Kalau kita perhatikan penjelasan majlis ulama tarjih muhammadiyah tentang keputusan haramnya lotto dan nalo maka dapat disimpulkan bahwa SSB dan porkas juga termasuk yang diharamkan karena keduanya sama sama mengandung mudarat dan mafaat rugi untung dan kalah menang.dan sudah dijelaskan dalam surah Al Baqarah ayat 219 lebih banyak mudaratnya dibandingkan mamfaatnya.

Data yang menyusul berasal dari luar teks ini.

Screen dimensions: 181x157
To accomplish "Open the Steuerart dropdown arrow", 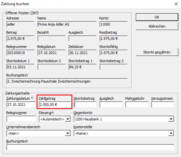I will 68,119.
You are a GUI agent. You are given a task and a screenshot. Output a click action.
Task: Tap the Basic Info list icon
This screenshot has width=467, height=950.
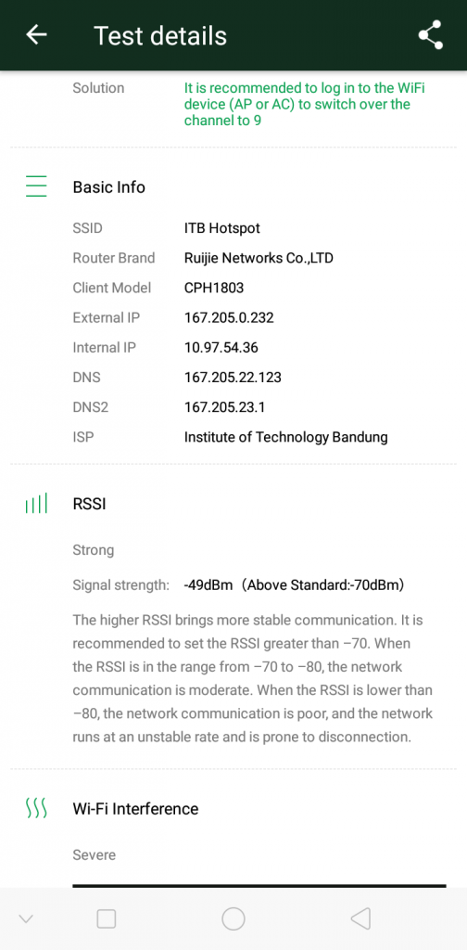(x=36, y=186)
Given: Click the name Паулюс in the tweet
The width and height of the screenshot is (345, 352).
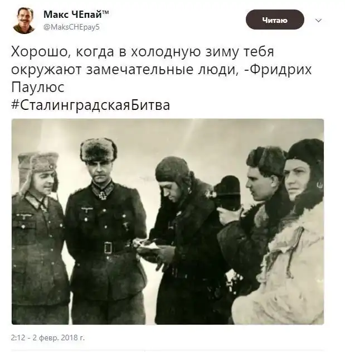Looking at the screenshot, I should (38, 87).
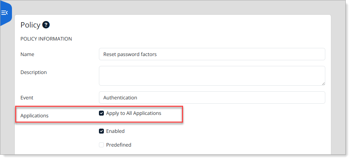Image resolution: width=351 pixels, height=160 pixels.
Task: Click the Policy page heading
Action: pos(30,25)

Tampaknya pendapat Rasyid Ridha tentang lotri undian berhadiah perlombaan berhadiah yang diselenggarakan oleh pemerintah atau lembaga sosial swasta guna kepentingan umum atau negara sama dengan pendapat Prof KH Ibrahim Hosen bahwa undian harapan SSB dan sebagainya seperti yang biasanya diselenggarakan didunia sekarang baik oleh pemerintah maupun oleh swasta dipergunakan semata mata unutk tujuan sosial, pendidikan atau kepentingan umum lainya bukan termasuk judi.
Menurut H.S Mukhlis ada dua unsur yang merupakan sayrat formal dinamakan judi.

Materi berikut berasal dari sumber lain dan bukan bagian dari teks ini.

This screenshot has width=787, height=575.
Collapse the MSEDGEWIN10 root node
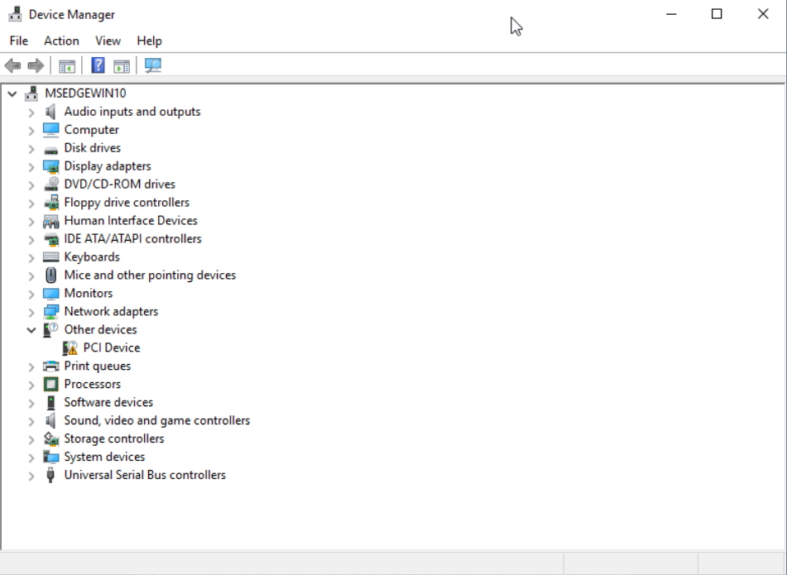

Haus ada dua pihak yang masing masing terdiri dari satu orang atau lebih yang bertaruh , yang menang (penebak tepat atau pemilik nomor yang cocok ) dibayar oleh yang kalah menurut perjanjian dan rumusan tertentu.
Menang atau kalah dikaitkan dengan kesudahan sesuatu pristiwa yang berda dalam kekuasaan, dus diluar pengetahuan terlebih dahulu dari para petaruh.
C.Kridit
Kredit adalah membeli barang dengan harga yang berbeda antara pembayaran dalam bentuk tunai dengan bila dengan tenggang waktu. Ini dikenal dengan istilah bai` bit taqshid atau bai` bits-tsaman ajil. Gambaran umumnya adalah penjual dan pembeli sepakat bertransaksi atas suatu barang (x) dengan harga yang sudah dipastikan nilainya (y) dengan masa pembayaran (pelunasan) (z) bulan.

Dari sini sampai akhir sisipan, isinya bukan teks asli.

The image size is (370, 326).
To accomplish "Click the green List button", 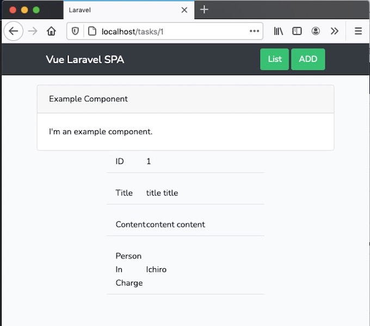I will 275,59.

Namun sebagai syarat harus dipenuhi ketentuan berikut.
1.Harga harus disepakati di awal transaksi meskipun pelunasannya dilakukan kemudian. Misalnya : harga rumah 100 juta bila dibayar tunai dan 150 juta bila dibayar dalam tempo 5 tahun.
2.Tidak boleh diterapkan sistem perhitungan bunga apabila pelunasannya mengalami keterlambatan sebagaimana yang sering berlaku.
3.Pembayaran cicilan disepakati kedua belah pihak dan tempo pembayaran dibatasi sehingga terhindar dari praktek bai` gharar (penipuan) Untuk lebih jelasnya agar bisa dibedakan antara sistem kredit yang dibolehkan dan yang tidak, kami contohkan dua kasus sebagai berikut :
Contoh 1
Ahmad menawarkan sepeda motor pada Budi dengan harga rp. 12 juta. Karena Budi tidak punya uang tunai Rp.12 juta, maka dia minta pembayaran dicicil (kredit).
Untuk itu Ahmad minta harganya menjadi Rp. 18 juta yang harus dilunasi dalam waktu 3 tahun. Harga Rp. 18 juta tidak berdasarkan bunga yang ditetapkan sekian persen, tetapi merupakan kesepakatan harga sejak awal.
Transaksi seperti ini dibolehkan dalam Islam.
Contoh 2
Ali menawarkan sepeda motor kepada Iwan dengan harga Rp. 12 juta. Iwan membayar dengan cicilan dengan ketentuan bahwa setiap bulan dia terkena bunga 2 % dari Rp. 12 juta atau dari sisa uang yang belum dibayarkan.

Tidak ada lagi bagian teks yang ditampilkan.